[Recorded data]

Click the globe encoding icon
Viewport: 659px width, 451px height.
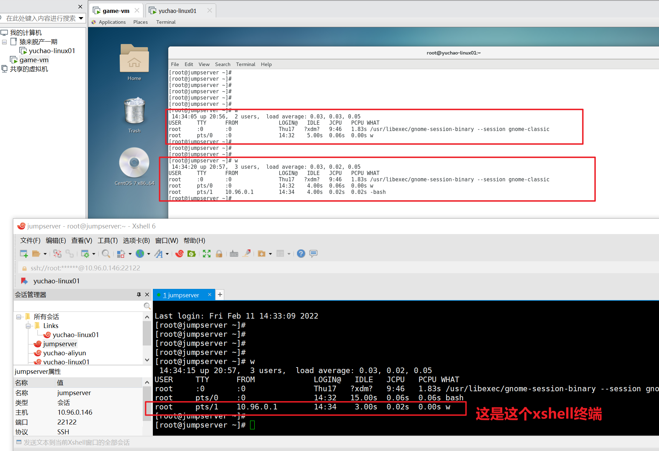pyautogui.click(x=140, y=254)
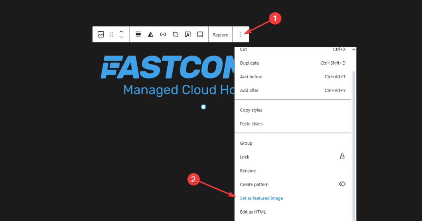Insert link using the chain icon
Viewport: 422px width, 221px height.
163,35
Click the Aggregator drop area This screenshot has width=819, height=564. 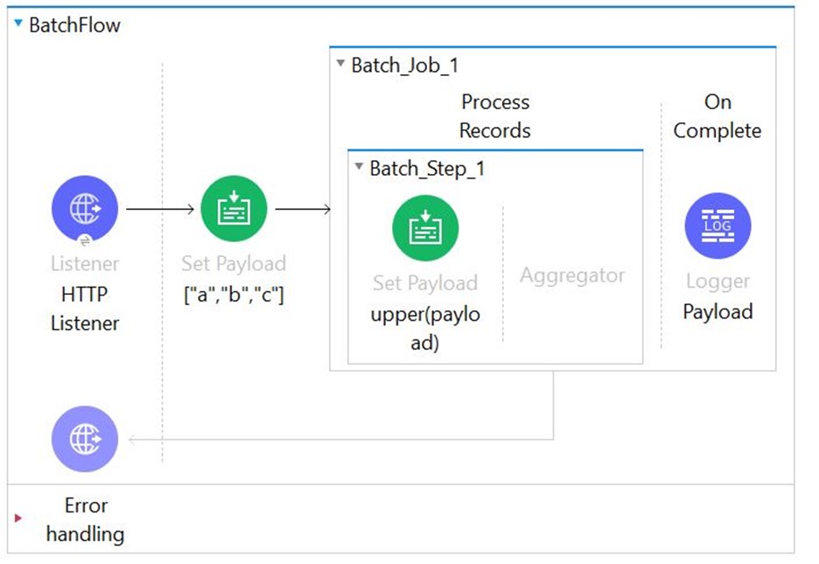click(x=572, y=275)
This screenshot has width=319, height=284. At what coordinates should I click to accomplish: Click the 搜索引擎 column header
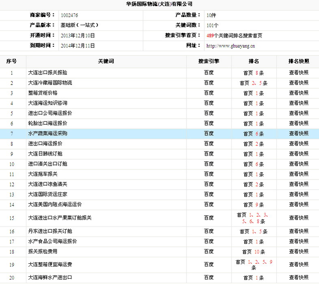click(209, 61)
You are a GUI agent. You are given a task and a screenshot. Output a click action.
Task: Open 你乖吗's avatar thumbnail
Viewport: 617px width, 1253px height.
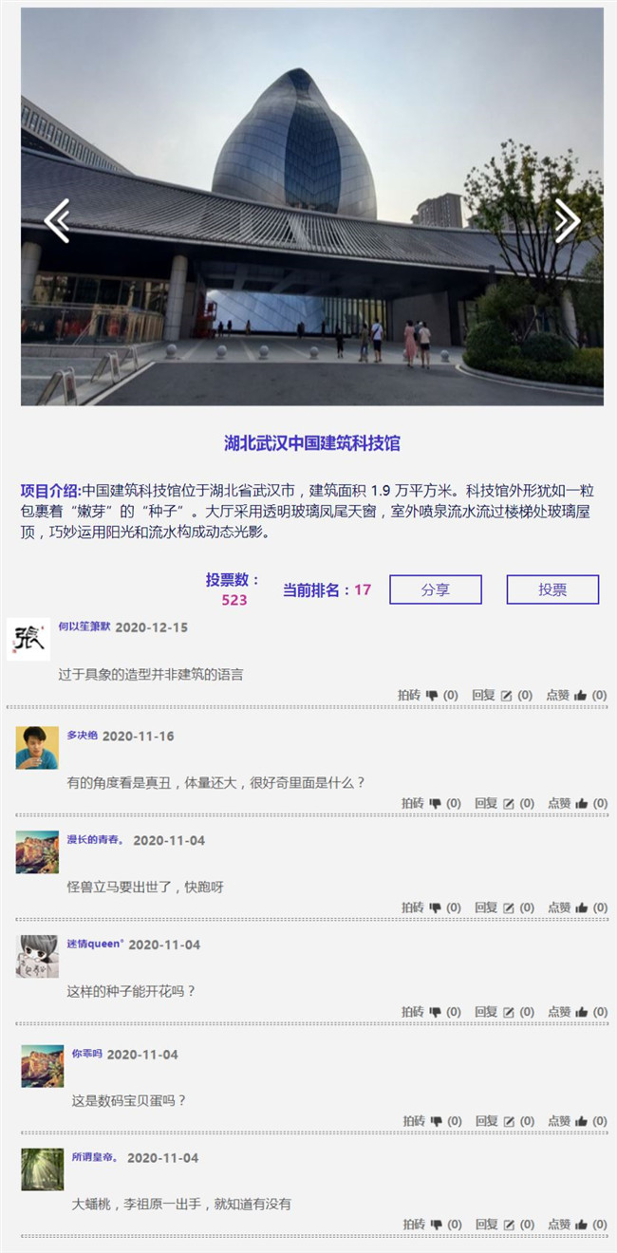(x=43, y=1066)
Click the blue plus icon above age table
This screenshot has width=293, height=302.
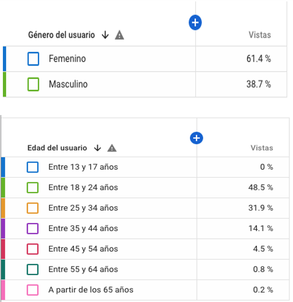[196, 138]
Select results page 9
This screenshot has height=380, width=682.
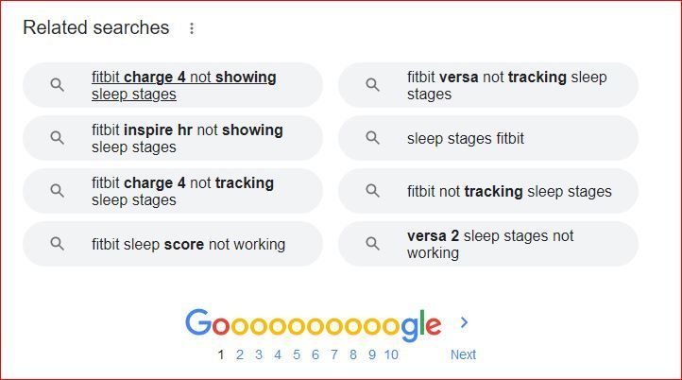coord(372,354)
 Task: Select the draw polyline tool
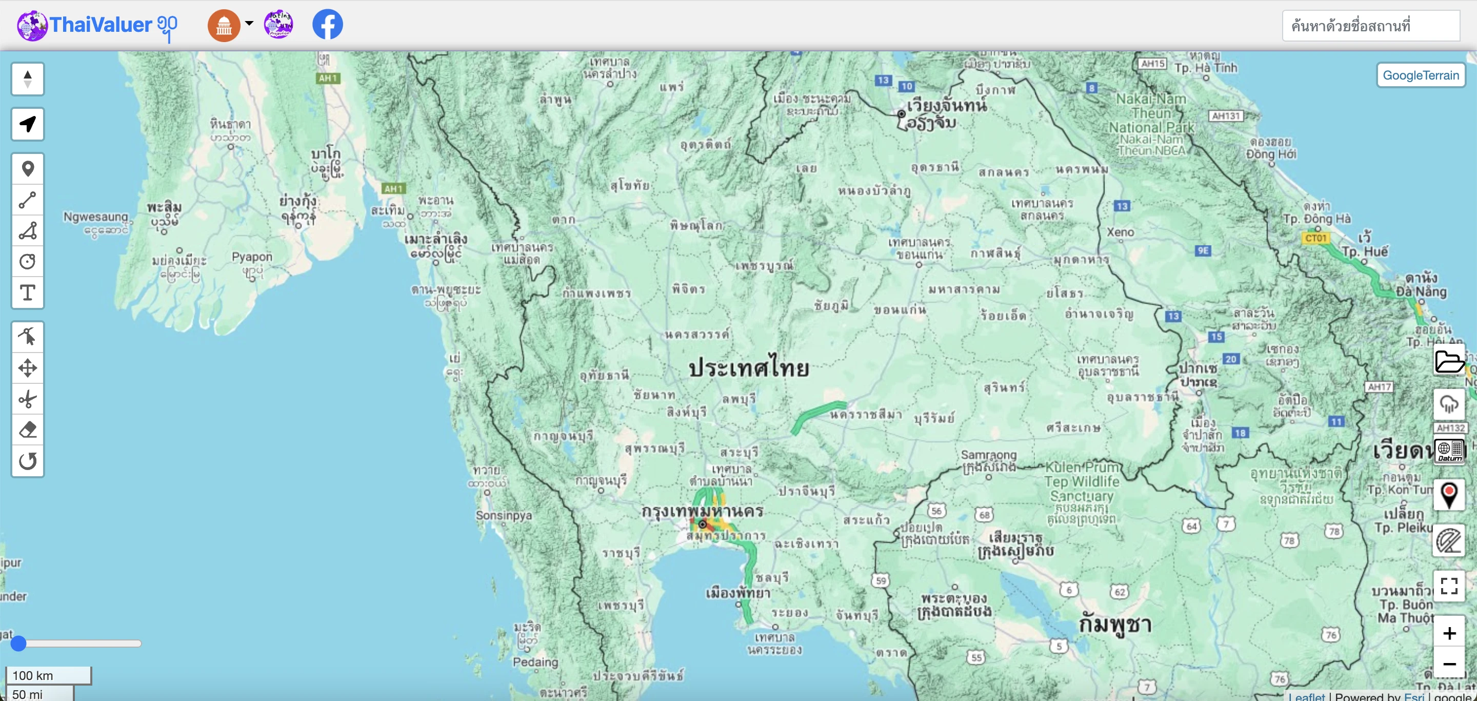[x=28, y=200]

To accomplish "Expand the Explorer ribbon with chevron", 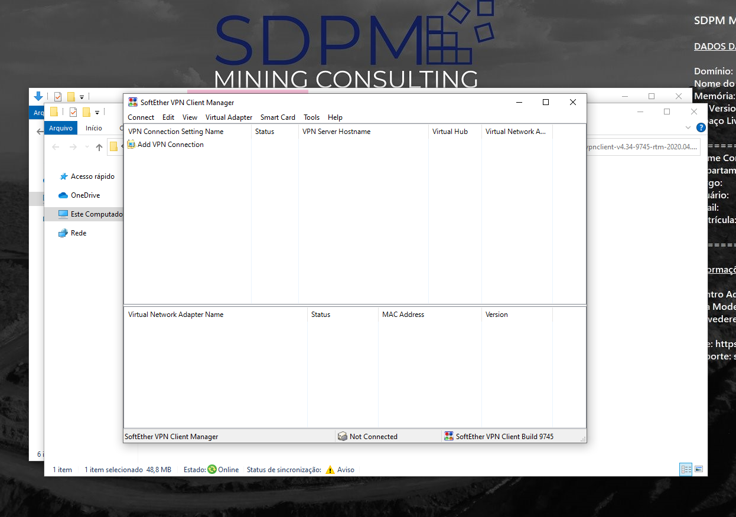I will point(688,127).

▶ [What to do]
Identify each line in the records above that contains the string "Viewport", and copy every such line in full.

▶ [Complete output]
Viewport: 659px width, 451px height.
Viewport: 422px width, 221px height.
Viewport: 617px width, 1253px height.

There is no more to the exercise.